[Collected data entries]

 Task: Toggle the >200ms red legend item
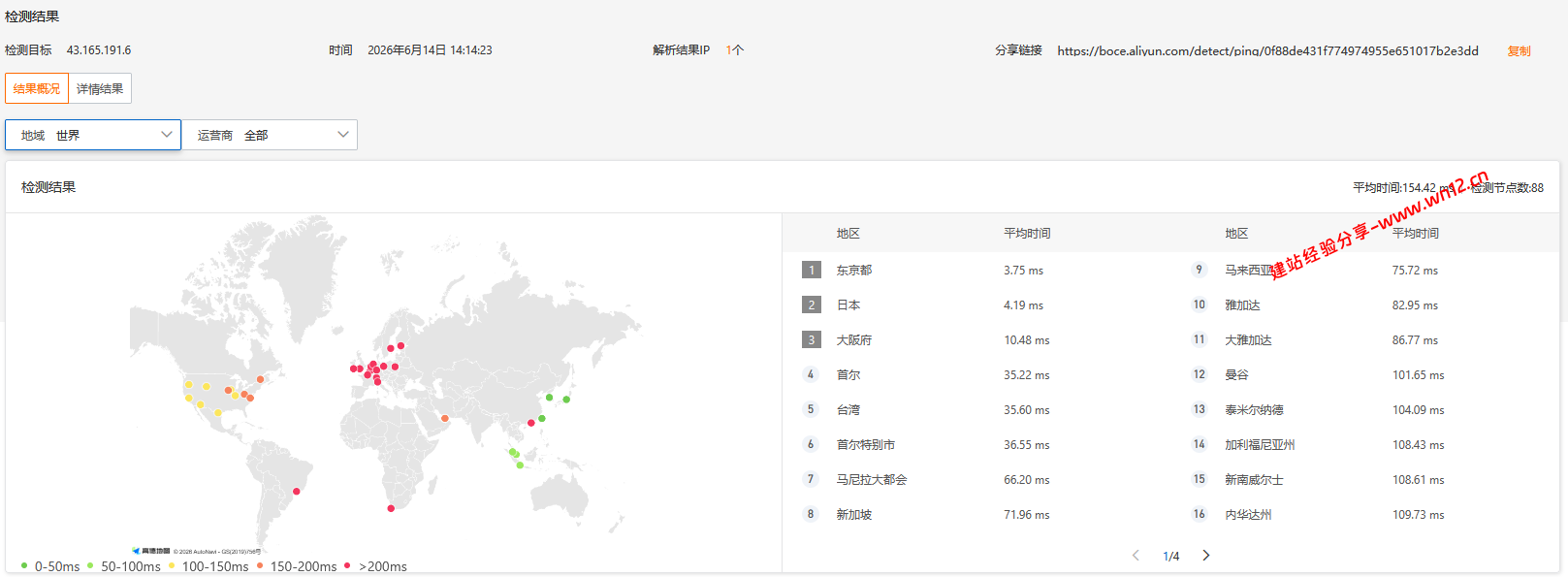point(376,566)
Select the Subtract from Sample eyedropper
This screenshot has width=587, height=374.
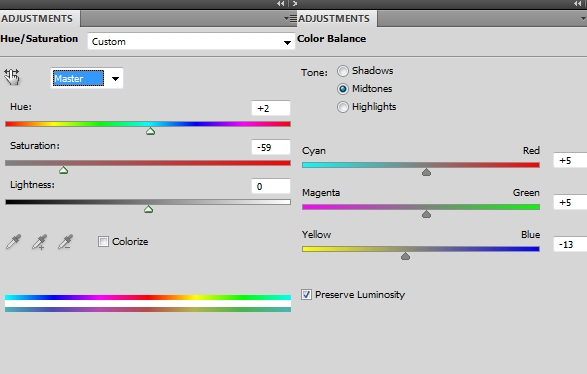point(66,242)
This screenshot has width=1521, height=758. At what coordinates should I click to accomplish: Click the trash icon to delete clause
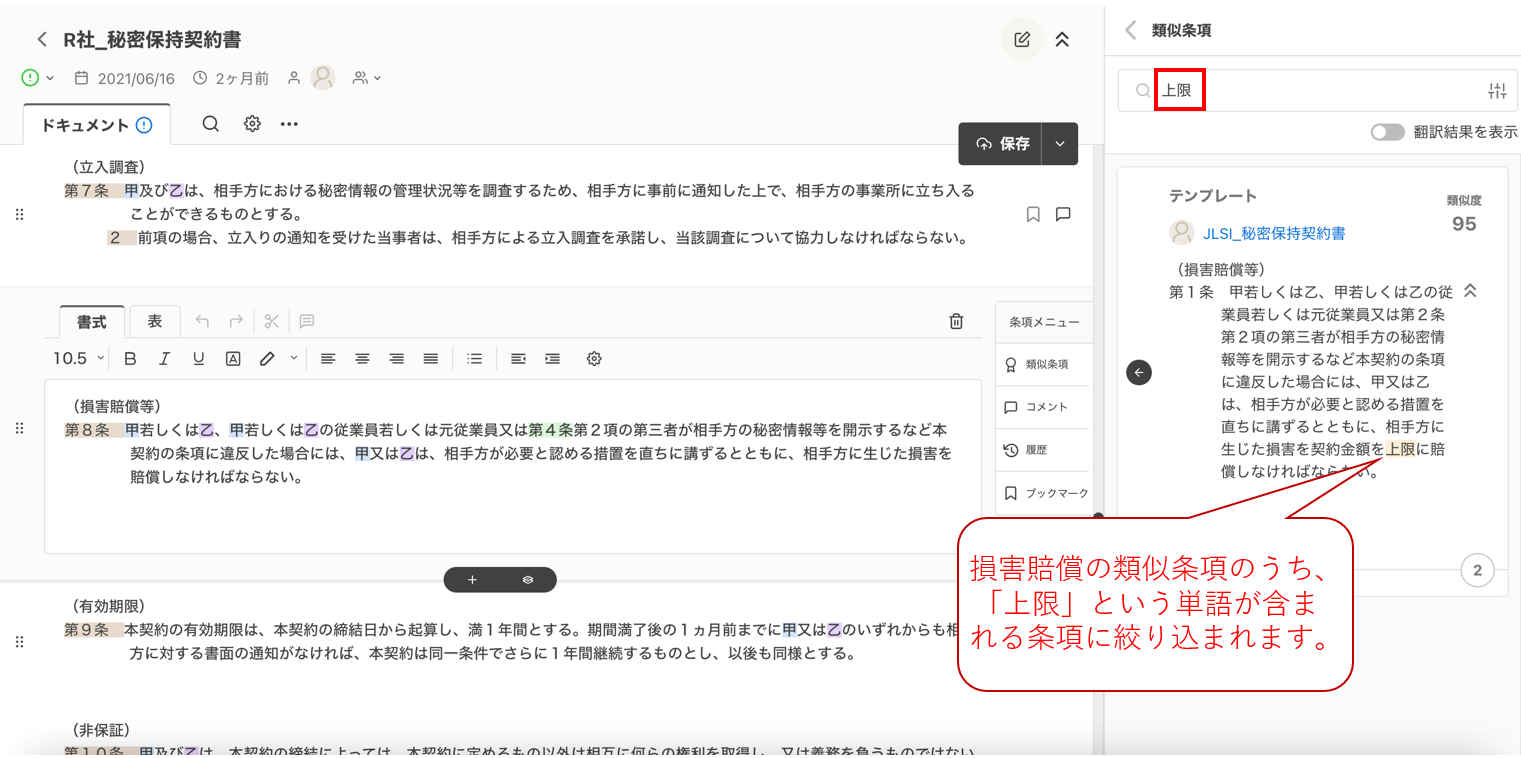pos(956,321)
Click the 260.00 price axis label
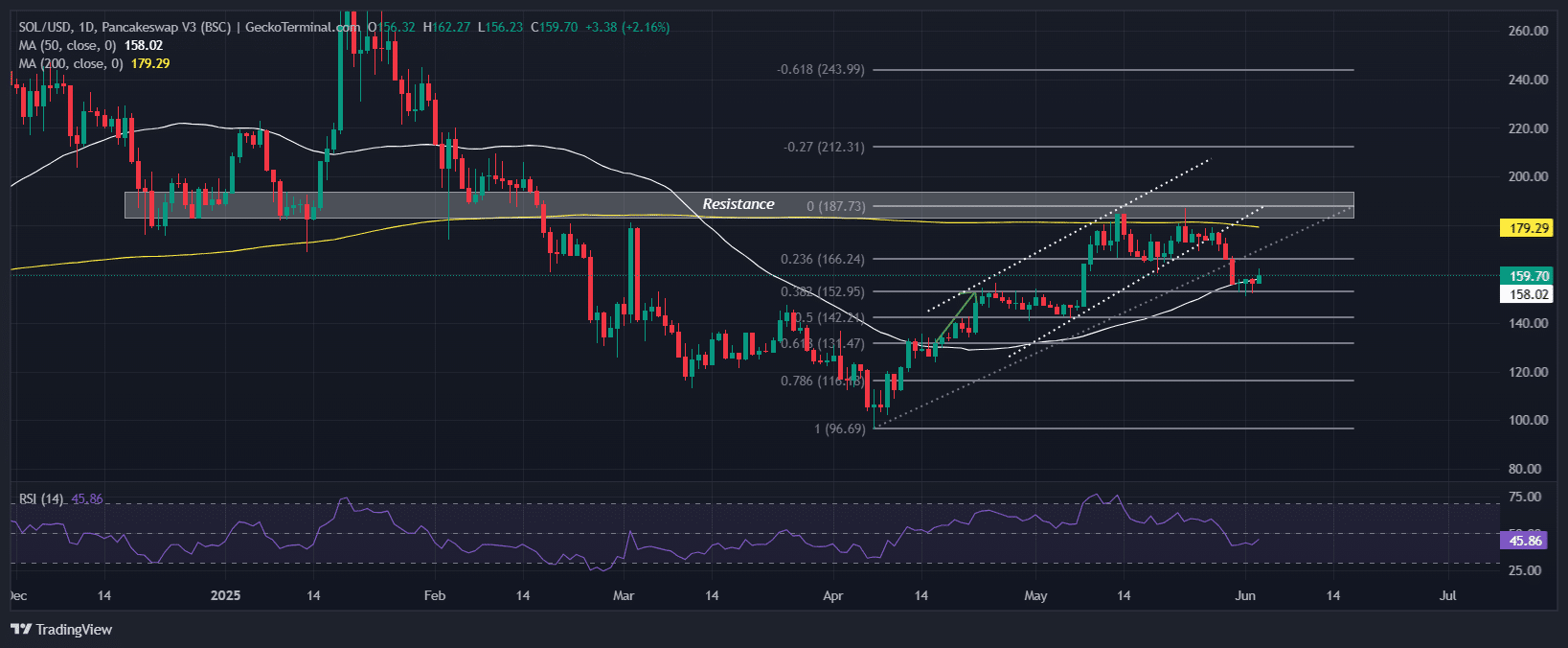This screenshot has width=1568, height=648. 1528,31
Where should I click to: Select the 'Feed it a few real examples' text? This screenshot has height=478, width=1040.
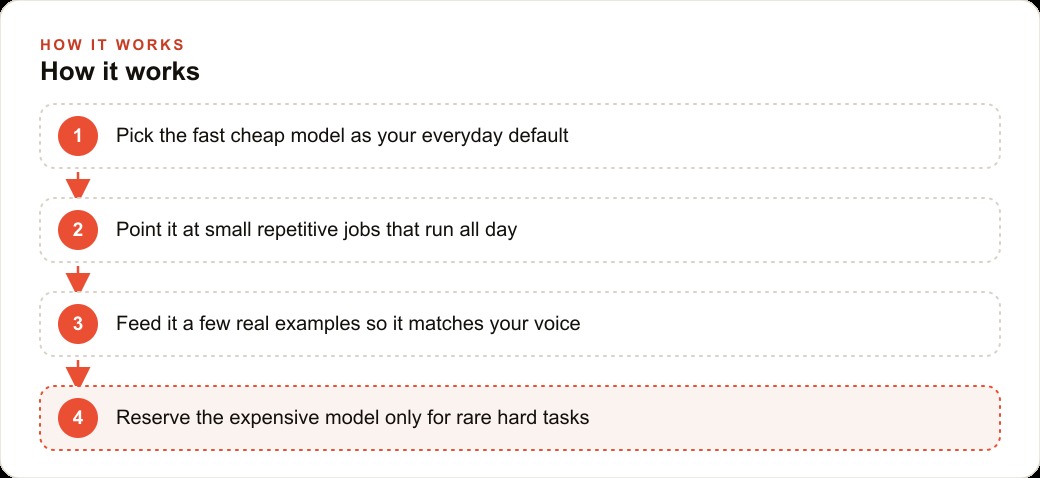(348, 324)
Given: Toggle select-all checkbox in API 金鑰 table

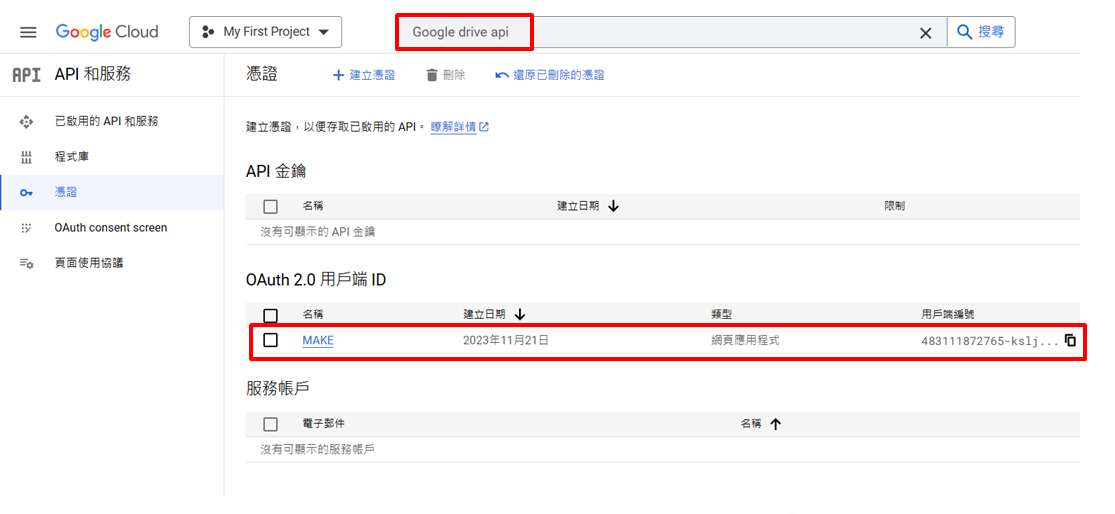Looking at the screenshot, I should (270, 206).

◆ **Your objective**
Write every record out again exactly as written. Pictures don't belong in the copy.

◆ **Reply**
 Task: Toggle the >200ms red legend item
point(376,566)
Select the Subtract from Sample eyedropper
This screenshot has width=587, height=374.
point(66,242)
This screenshot has width=1521, height=758. At what coordinates should I click to accomplish: Click the trash icon to delete clause
pos(956,321)
Click the 260.00 price axis label
This screenshot has width=1568, height=648. 1528,31
Where should I click to: Select the 'Feed it a few real examples' text? This screenshot has height=478, width=1040.
(348, 324)
Given: Toggle select-all checkbox in API 金鑰 table

Looking at the screenshot, I should (270, 206).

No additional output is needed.